Eden Gardens is a cricket ground in Kolkata, India. It is the home of the Bengal cricket team and the Indian Premier League's Kolkata Knight Riders, as well as being a Test and One Day International ground. It has a capacity of 90,000. The ground has held Test matches since 1934 and hosted its first One Day International in 1987.

In cricket, a five-wicket haul (also known as a "five-for" or "fifer") refers to a bowler taking five or more wickets in a single innings. This is regarded as a notable achievement. The first bowler to take a five-wicket haul in a Test match at Eden Gardens was Dattu Phadkar for India against Pakistan in 1952. Australia's Richie Benaud became the first to take two five-wicket hauls in the same match at Eden Gardens, when he took 6 for 52 and 5 for 53 in the second and fourth innings of the third Test of Australia's 1956–57 tour of India. As of August 2019, 42 Test match five-wicket hauls have occurred at the ground.

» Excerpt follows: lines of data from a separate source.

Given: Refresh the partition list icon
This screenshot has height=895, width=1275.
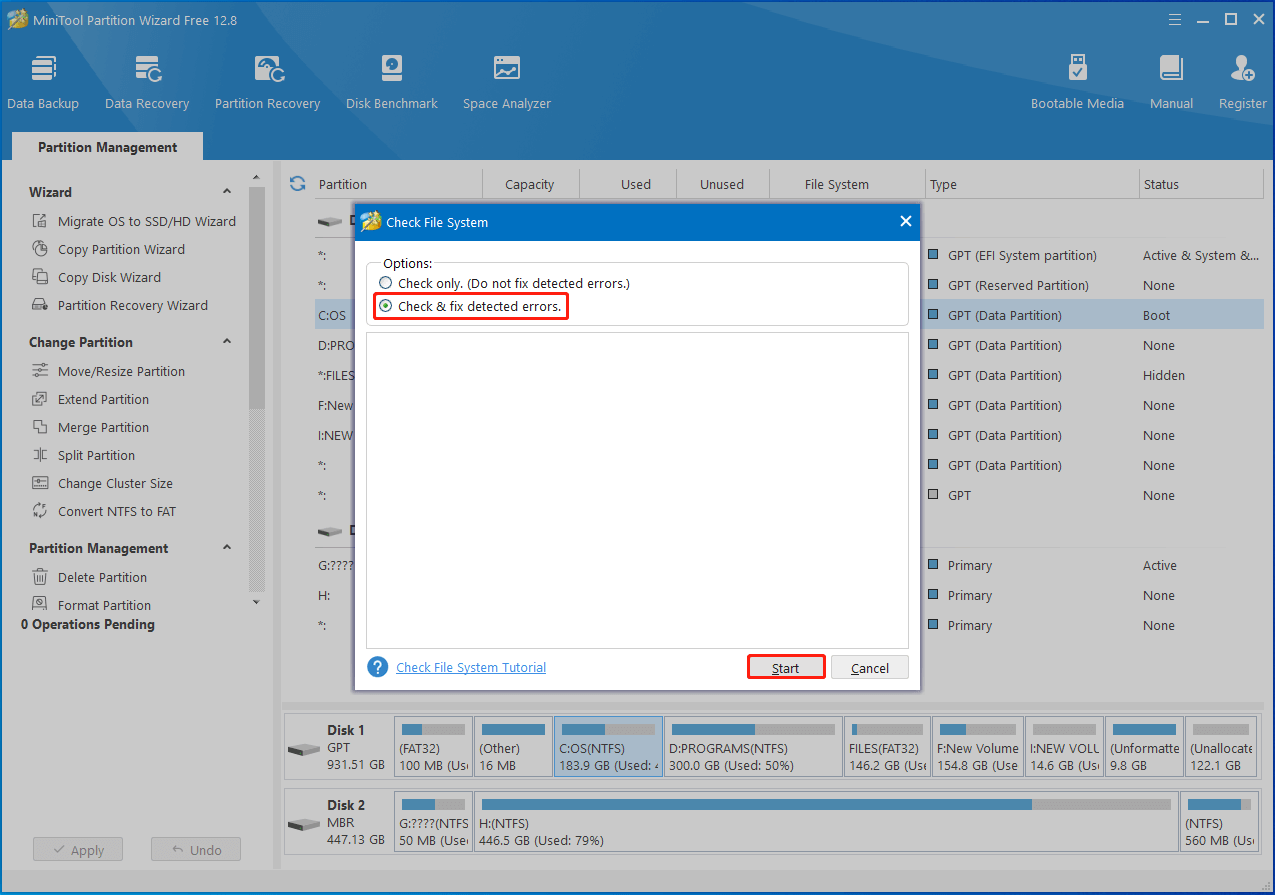Looking at the screenshot, I should (x=297, y=184).
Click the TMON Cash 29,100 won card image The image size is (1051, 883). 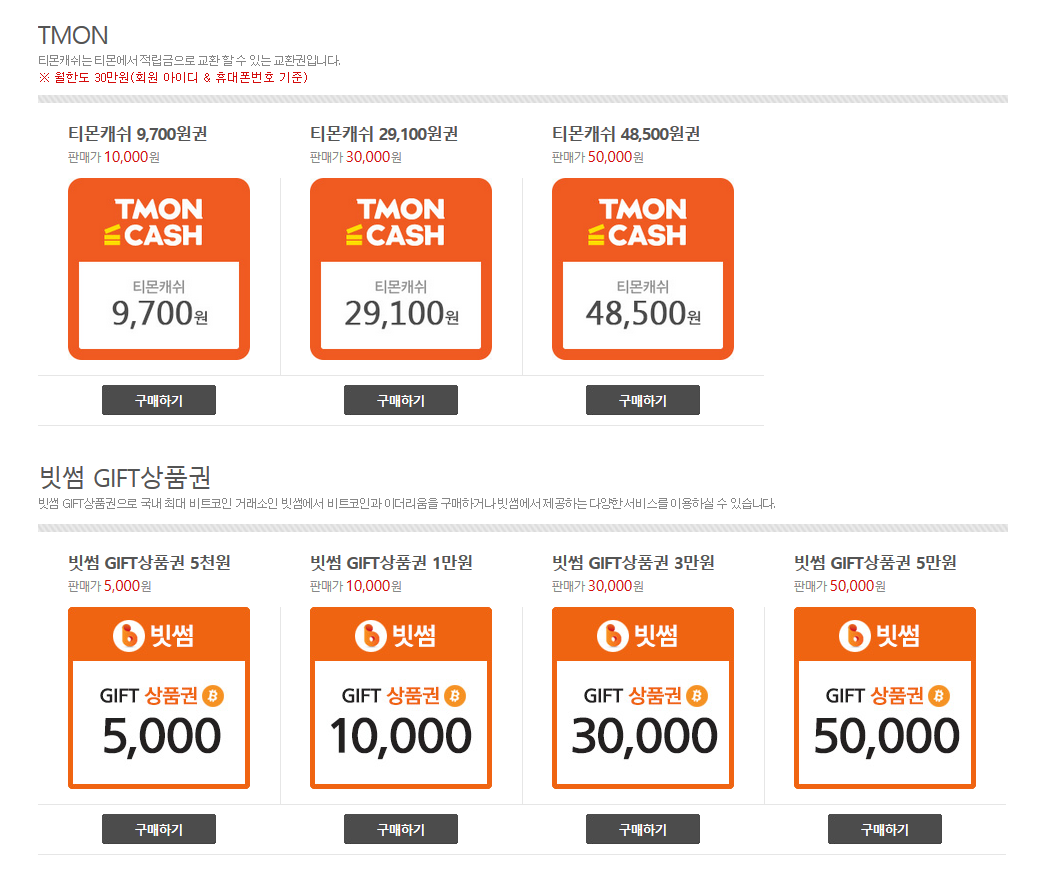[401, 268]
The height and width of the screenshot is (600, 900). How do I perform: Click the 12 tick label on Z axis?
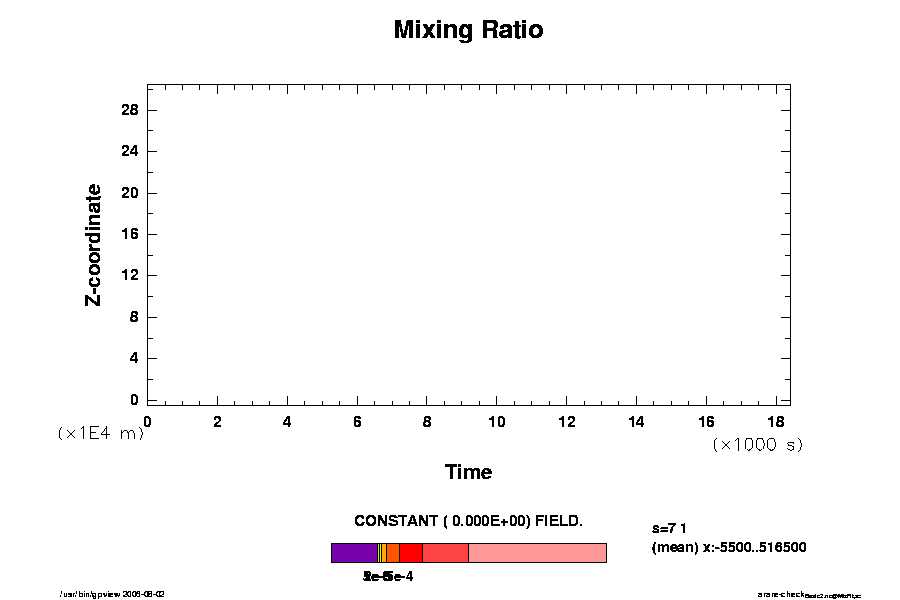[x=130, y=276]
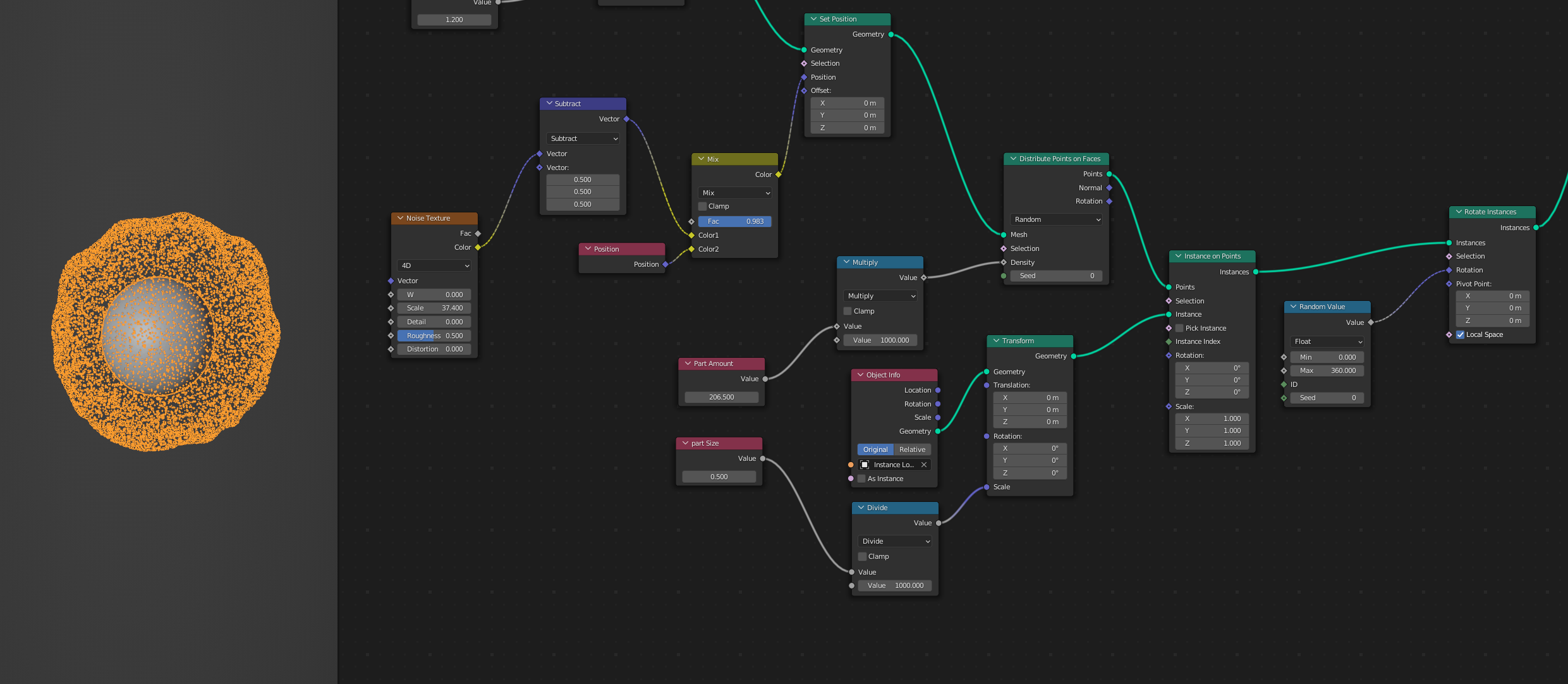Image resolution: width=1568 pixels, height=684 pixels.
Task: Select the Original transform space button
Action: pyautogui.click(x=875, y=449)
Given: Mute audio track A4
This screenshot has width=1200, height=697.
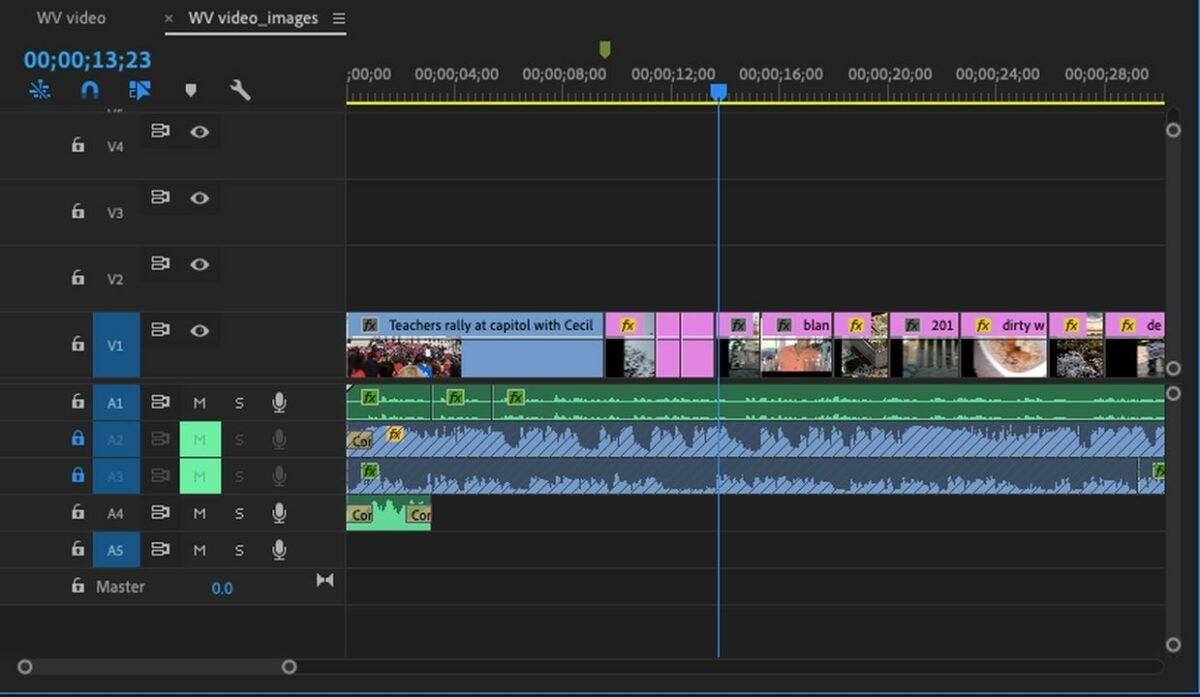Looking at the screenshot, I should click(200, 513).
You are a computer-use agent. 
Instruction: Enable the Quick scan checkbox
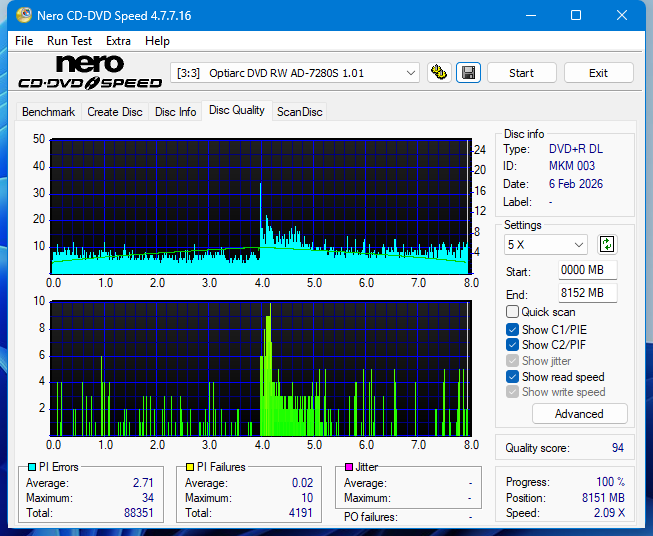tap(513, 312)
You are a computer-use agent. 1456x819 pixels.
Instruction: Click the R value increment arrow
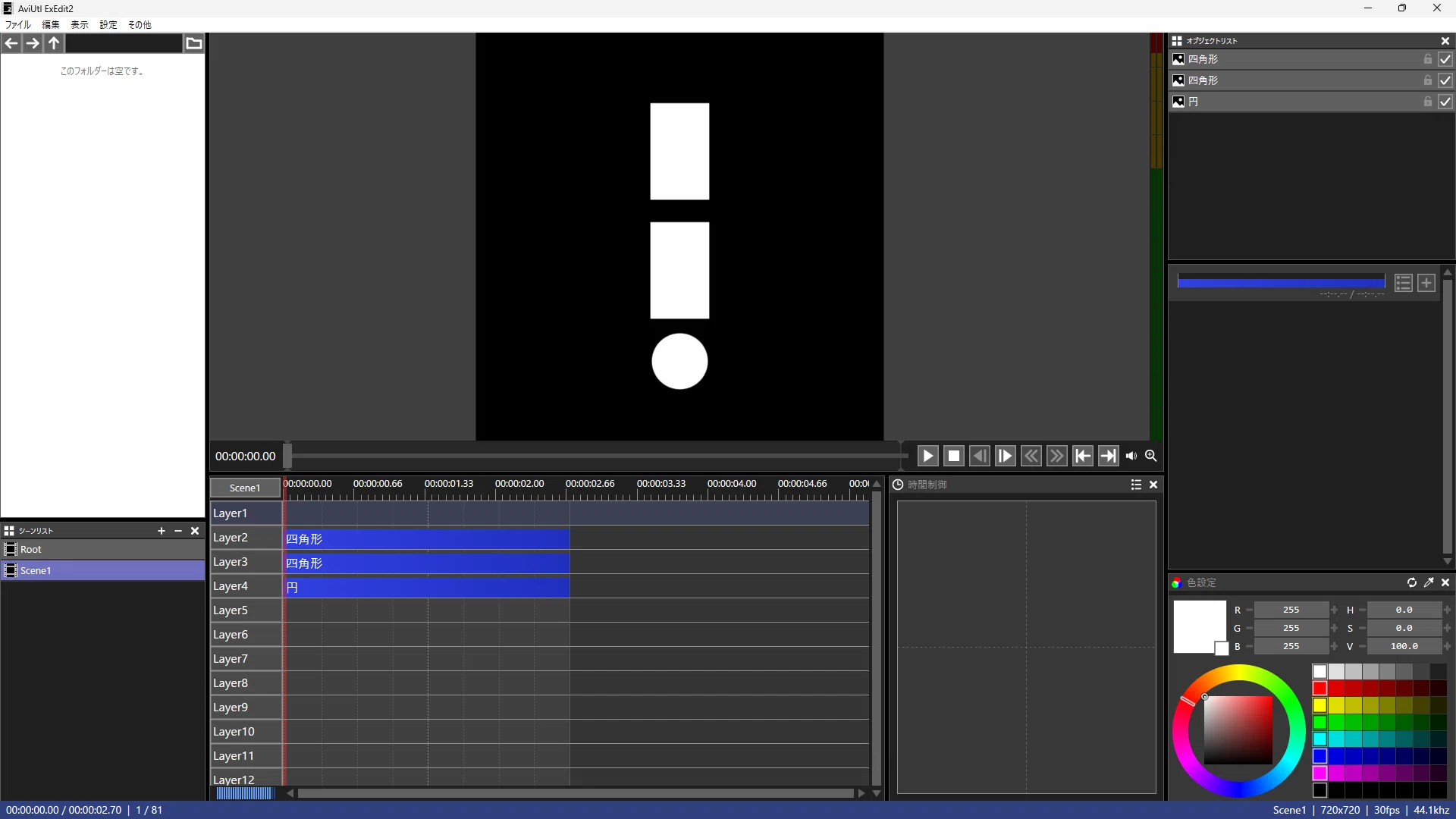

Two bowlers have taken five-wicket hauls during ODIs at Eden Gardens. The first player to do so was Allan Donald of South Africa, who achieved the feat when he took 5 wickets for 29 runs against India in 1991. The other five-wicket haul was made by India's Anil Kumble, which is also the best figures in ODI cricket at this ground. He took 6 for 12 against the West Indies in 1993.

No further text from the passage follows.